As one of my farewell offerings to Beth, I wanted to lead a very special class with her favorite music, her favorite chant and her favorite postures so she would feel the essence of the Living Yoga Community’s love and support as she prepared to leave home for two months. I spent much of last Saturday morning preparing for the 9am Sunday yoga class. I have been teaching yoga for more than 8 years and it is an uncommon event for me to prepare a class in advance. Usually I determine the focus of class by receiving requests from students, taking into consideration how I feel on a given day (upbeat, introspective, energetic, low energy), grounding myself prior to class and then connecting with the energy of the students as they arrive and as class is set in motion.

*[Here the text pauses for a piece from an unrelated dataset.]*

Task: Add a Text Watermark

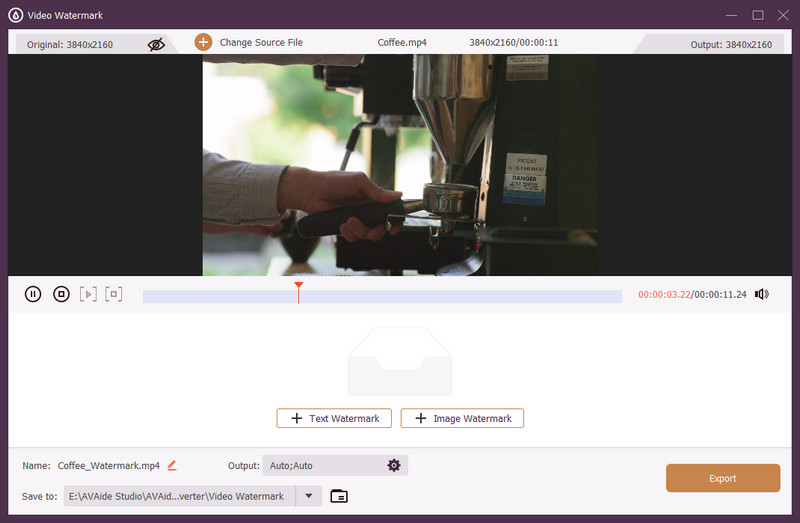Action: click(x=334, y=418)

Most days this approach works out perfectly.
However, for Beth’s class I wanted to plan the music, the sequences, a meditation segment, a chant and end class with a special reading. Beth requested Utthita Hasta Pandangustasana (Hand to Big Toe posture) and Urdhva Dhanurasana (Backbend/Wheel) for the asana (posture) portion of the class, so I included those into the flow of the class. Because I know Beth has an injury (well, a sensitivity) and she would be spending the next day on two different airplane flights for a total of 16 hours, I thought it would be important to have the class be less challenging than the typical Sunday morning class. Consequently I decided to add a couple of restorative postures, take some time to be still and focus on our breath, practice meditation at the beginning of class and end class with a long-lasting Savasana.
As I said in my first blog entry “planning is good – not a thing wrong with it – as long as we are not attached to the outcome”. I was not attached to the outcome of Sunday’s class because what I know for sure is that when my intention is to lead class with love and compassion with the expectation that students will leave class feeling relaxed and renewed, then that is likely to happen. At Sunday’s class we did not practice a restorative pose or pranayama, as I planned, and it did not matter – the collective energy created in the class and the way we all felt as we left the practice room, that is will be remembered. And when Beth is in India I want her to be reminded that the Living Yoga Community is with her in spirit. We are thrilled to be a part of her yoga journey to India and we look forward to what she has to teach us upon her return.